Pull out the lines of the data below, from the first line through the line that contains "point(526,130)", and copy each one word for word. Omit the pictures.

Data for finding described items:
════

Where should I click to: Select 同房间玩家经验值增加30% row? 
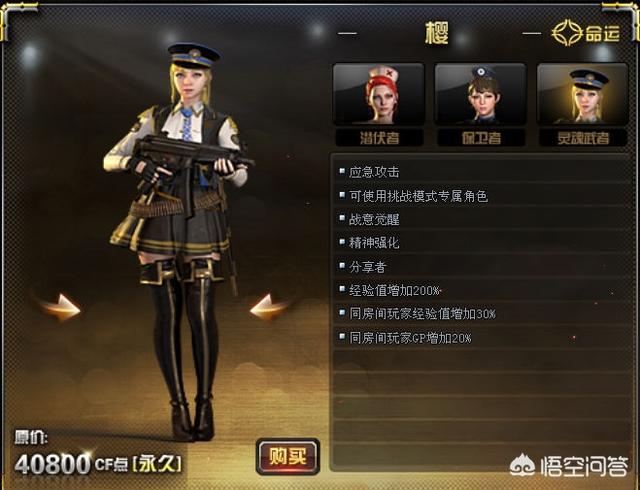tap(482, 314)
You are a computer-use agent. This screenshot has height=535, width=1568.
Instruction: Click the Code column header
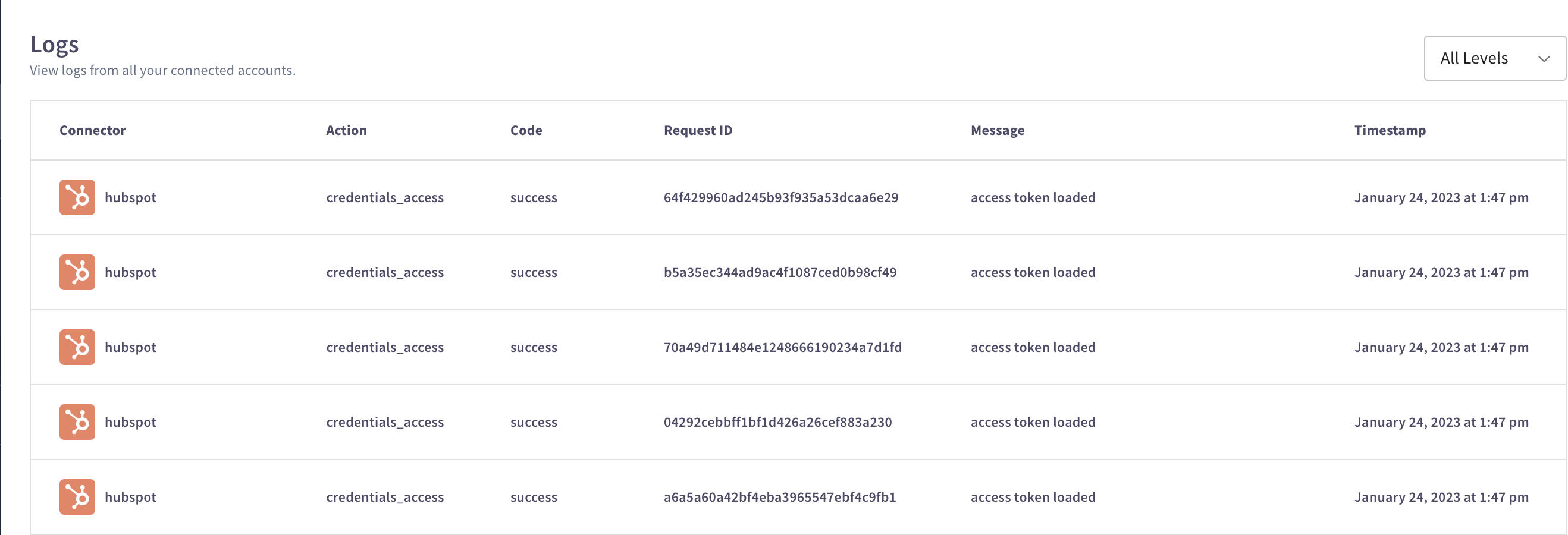point(526,130)
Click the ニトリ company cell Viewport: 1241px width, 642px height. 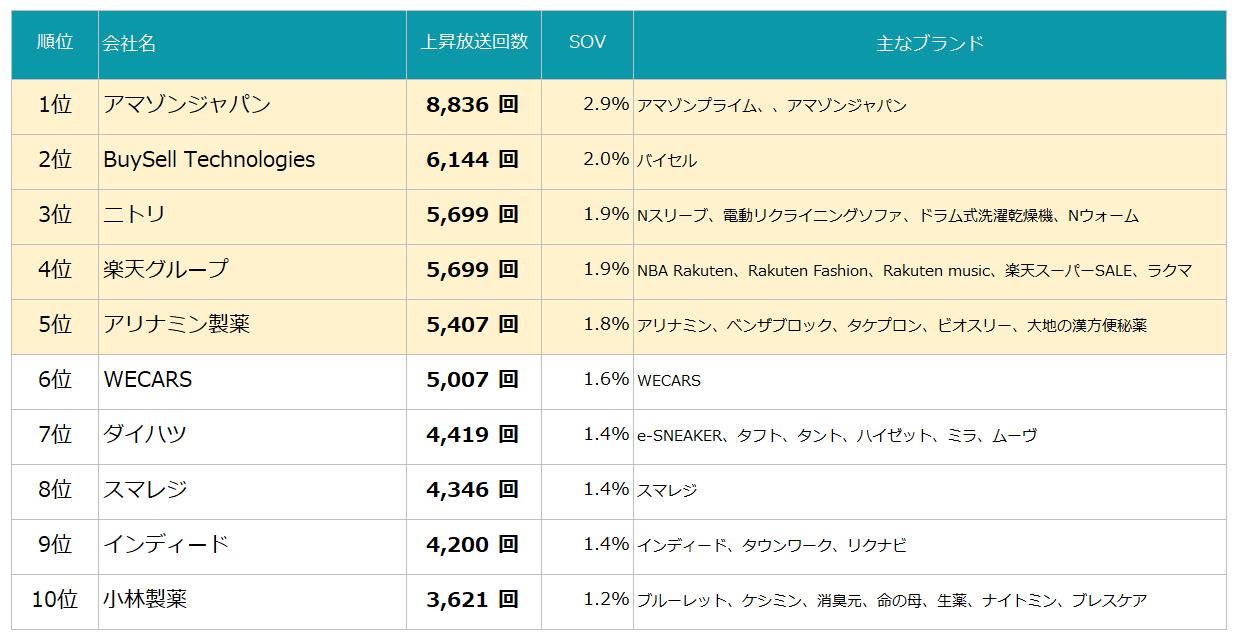pyautogui.click(x=135, y=215)
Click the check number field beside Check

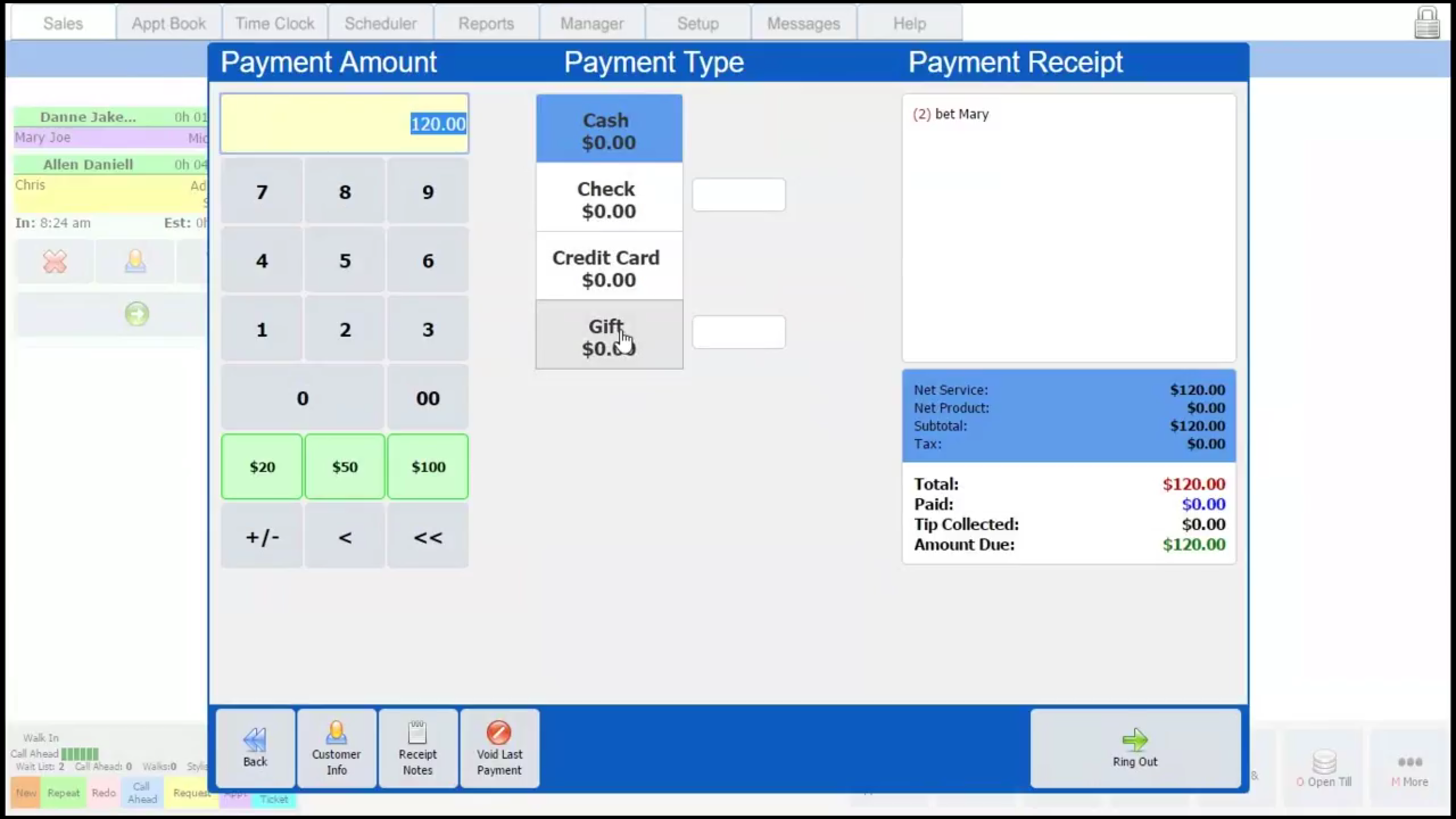(x=738, y=195)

════

Solution to this exercise
Where should I click to: Select 同房间玩家经验值增加30% row? 
tap(482, 314)
You are a computer-use agent. This screenshot has height=535, width=1568.
Instruction: Click the Code column header
point(526,130)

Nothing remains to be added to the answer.